The last piece of equipment you need is a bottle capper, which is basically just a lever that crimps the cap around the bottle.

You can get a two-handled hand-held model or one that rests on a counter or floor.

Fill the bottles and cap them as fast you reasonably can, using whichever method you prefer.  You probably will have a few bottles left over, which is better than not having enough available.

Store the bottles somewhere safe for a couple of weeks. During this time, the priming sugar reawakens your yeast and a tiny bit more fermentation happens; because the bottles are now sealed, the carbon dioxide cannot escape and instead dissolves into the liquid to carbonate it. That lovely head of foam you get when you pour a beer is the result of this step.

After the conditioning period has passed comes the moment of truth. Chill a few bottles of your brew, and then pour one.

If everything went well, your should see a smooth pour with a nice head, but not too much. (If the beer geysers out of the bottle when you open it, your carbonation has overachieved.)

Look at the color. It should match the style you were aiming for, whether a golden pilsner, a ruby red ale or an opaque chocolate-brown stout.

Finally, lift the glass and inhale, and then taste.
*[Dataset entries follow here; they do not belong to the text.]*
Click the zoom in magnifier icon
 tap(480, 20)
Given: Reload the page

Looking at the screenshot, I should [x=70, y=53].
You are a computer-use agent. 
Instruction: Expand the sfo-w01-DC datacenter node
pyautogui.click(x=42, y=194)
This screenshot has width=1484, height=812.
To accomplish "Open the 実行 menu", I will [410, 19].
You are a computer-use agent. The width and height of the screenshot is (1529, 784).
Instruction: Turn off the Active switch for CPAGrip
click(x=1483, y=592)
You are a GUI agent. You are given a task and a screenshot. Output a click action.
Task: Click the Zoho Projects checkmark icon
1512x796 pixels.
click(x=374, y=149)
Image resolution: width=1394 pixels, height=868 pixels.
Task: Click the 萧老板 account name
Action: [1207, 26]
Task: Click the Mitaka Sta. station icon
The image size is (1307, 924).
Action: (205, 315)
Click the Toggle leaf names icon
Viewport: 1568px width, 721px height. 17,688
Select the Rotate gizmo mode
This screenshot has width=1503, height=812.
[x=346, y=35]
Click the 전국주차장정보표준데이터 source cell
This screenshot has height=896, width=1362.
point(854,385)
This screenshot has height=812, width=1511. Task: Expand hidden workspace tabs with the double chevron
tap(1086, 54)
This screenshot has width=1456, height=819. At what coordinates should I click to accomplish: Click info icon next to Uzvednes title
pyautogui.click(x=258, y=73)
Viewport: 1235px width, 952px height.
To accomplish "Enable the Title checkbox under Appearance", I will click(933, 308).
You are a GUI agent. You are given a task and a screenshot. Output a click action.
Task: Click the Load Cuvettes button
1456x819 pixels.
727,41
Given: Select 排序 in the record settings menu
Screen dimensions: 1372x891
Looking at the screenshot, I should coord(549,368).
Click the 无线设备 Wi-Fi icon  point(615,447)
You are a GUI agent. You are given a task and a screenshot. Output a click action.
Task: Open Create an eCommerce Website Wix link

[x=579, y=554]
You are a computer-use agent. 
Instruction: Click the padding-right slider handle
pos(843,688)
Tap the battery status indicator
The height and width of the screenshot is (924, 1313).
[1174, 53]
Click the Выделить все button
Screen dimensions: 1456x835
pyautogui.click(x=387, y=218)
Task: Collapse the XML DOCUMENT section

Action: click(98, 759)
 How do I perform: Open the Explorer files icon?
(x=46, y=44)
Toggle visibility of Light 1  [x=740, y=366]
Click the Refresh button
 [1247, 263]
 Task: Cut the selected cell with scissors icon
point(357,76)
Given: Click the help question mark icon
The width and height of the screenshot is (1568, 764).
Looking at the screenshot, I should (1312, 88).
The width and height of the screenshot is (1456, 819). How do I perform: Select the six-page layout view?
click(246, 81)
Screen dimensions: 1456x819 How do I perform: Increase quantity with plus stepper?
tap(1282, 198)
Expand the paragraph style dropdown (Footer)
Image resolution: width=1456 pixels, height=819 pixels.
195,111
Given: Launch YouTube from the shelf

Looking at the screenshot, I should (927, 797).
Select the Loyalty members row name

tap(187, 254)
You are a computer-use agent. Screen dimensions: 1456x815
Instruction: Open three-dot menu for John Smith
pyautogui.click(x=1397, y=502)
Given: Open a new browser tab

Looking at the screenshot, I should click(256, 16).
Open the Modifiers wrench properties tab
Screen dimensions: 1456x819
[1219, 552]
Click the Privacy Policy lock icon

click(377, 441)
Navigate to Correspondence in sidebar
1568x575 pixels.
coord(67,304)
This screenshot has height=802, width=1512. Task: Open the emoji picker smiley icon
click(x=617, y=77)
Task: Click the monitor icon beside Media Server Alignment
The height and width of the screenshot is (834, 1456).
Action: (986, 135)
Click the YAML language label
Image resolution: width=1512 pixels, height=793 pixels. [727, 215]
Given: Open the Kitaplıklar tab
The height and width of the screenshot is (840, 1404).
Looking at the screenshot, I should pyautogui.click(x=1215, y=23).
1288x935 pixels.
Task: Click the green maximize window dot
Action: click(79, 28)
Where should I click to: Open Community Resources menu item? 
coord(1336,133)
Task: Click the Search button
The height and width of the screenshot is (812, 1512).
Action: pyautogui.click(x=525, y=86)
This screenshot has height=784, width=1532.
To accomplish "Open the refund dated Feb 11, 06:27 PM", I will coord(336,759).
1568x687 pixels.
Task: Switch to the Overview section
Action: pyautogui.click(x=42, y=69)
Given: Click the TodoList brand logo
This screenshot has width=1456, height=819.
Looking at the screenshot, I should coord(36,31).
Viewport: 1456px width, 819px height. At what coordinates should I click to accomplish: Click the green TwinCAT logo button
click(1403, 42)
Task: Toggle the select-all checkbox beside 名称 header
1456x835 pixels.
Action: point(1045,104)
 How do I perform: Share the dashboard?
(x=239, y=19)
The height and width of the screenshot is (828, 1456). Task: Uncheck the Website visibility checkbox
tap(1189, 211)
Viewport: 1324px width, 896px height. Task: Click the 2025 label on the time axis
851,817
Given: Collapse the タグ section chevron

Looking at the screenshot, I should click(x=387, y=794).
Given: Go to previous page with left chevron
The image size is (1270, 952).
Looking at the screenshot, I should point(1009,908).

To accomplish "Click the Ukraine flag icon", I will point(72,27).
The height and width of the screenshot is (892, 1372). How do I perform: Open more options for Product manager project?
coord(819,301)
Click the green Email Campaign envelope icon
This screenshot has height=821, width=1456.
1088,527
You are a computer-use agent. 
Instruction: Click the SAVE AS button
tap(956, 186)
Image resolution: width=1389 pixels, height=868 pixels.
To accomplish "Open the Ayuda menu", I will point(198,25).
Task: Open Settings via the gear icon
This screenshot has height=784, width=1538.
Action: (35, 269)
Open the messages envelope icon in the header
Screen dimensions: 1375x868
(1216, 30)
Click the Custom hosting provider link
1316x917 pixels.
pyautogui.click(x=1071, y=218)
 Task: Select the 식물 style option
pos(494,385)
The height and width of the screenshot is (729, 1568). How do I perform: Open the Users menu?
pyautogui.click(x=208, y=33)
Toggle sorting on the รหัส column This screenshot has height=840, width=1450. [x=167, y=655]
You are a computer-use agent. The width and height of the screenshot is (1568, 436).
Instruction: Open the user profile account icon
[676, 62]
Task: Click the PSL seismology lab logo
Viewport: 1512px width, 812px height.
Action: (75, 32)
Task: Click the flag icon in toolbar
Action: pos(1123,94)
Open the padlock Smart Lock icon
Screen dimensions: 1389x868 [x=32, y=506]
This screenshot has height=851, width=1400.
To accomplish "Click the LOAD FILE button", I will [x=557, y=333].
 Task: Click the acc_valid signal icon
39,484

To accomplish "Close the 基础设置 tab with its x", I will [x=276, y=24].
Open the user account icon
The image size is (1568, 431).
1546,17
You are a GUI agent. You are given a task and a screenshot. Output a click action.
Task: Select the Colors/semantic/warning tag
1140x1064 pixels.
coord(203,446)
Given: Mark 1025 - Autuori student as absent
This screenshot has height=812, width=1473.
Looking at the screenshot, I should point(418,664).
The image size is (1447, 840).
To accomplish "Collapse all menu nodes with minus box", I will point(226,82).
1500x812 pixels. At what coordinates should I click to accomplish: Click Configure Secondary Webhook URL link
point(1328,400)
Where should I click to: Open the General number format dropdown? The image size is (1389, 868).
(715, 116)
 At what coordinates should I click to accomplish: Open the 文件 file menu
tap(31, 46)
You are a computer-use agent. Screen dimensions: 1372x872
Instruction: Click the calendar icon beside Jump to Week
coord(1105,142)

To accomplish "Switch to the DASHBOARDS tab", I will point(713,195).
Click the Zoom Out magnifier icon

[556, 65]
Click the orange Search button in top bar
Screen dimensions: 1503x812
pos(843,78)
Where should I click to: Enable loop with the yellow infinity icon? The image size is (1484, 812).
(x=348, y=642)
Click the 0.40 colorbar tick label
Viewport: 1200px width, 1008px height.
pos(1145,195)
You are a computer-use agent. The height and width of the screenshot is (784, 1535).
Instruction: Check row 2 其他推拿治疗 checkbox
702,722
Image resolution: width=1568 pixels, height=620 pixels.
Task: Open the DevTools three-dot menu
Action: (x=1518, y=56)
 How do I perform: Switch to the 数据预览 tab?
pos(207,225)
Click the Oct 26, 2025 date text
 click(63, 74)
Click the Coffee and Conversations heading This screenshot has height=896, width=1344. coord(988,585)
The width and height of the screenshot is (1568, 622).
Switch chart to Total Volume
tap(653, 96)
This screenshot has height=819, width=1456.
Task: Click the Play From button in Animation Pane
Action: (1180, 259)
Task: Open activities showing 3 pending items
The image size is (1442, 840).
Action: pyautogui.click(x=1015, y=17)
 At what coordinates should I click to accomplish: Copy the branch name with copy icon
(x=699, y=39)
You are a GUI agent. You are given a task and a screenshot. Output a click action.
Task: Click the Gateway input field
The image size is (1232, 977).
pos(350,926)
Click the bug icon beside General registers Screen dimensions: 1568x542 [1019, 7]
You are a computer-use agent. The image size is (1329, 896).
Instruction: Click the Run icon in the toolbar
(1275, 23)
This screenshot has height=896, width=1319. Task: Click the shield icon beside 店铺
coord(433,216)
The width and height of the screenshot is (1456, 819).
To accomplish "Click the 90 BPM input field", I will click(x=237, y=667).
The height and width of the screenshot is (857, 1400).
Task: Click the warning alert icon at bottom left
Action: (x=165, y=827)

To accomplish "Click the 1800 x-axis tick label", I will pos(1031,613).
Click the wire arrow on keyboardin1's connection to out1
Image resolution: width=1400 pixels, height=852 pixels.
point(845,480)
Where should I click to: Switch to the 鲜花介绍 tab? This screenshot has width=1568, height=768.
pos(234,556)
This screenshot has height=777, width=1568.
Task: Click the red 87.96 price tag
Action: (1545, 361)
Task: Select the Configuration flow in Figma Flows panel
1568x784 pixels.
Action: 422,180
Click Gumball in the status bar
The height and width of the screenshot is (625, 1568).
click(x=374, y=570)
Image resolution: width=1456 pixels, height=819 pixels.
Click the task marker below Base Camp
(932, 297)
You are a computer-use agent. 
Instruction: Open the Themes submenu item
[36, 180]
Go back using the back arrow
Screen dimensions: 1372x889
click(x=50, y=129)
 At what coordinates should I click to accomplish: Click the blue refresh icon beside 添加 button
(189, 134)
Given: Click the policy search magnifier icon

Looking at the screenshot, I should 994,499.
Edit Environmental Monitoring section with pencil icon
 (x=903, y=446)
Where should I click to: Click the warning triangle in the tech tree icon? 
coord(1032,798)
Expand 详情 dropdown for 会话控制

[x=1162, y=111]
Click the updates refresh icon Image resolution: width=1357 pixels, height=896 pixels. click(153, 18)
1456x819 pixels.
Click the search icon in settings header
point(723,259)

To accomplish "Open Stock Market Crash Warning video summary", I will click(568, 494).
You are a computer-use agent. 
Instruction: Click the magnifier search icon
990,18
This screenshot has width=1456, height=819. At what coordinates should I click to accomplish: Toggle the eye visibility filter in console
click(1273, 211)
Pay close attention to the sweetness of the malt, the bitterness of the hops and the balance between them.

If you have followed these steps and also paid attention to your specific recipe, it will probably be wonderful.If it is not, though, look back through your log and think back through the steps you followed to see what might have gone wrong. Take it is a learning experience and try again.

Soon you will be ready to ,build on these basics, making more complex beers and even designing your own. As a hobby, homebrewing allows tremendous creativity and pays off big -- both in fresh, wonderful homemade beer and the pride of having created something truly your own.


  1. I love the detailed description :)

  2. This is a great tutorial. Totally sending this to my husband! Thanks for linking up at Found & Foraged.

  3. Awesome step by step of the process and what to expect. I'm a big fan of making your own because of what you mentioned--the satisfaction that comes from it.

    I know this is such a tiny fraction of the article, but the "smack pack" keeps coming back to me. I love that idea for starting yeast. Please excuse my need for violence!
    Thanks for linking up with See Ya in the Gumbo this week.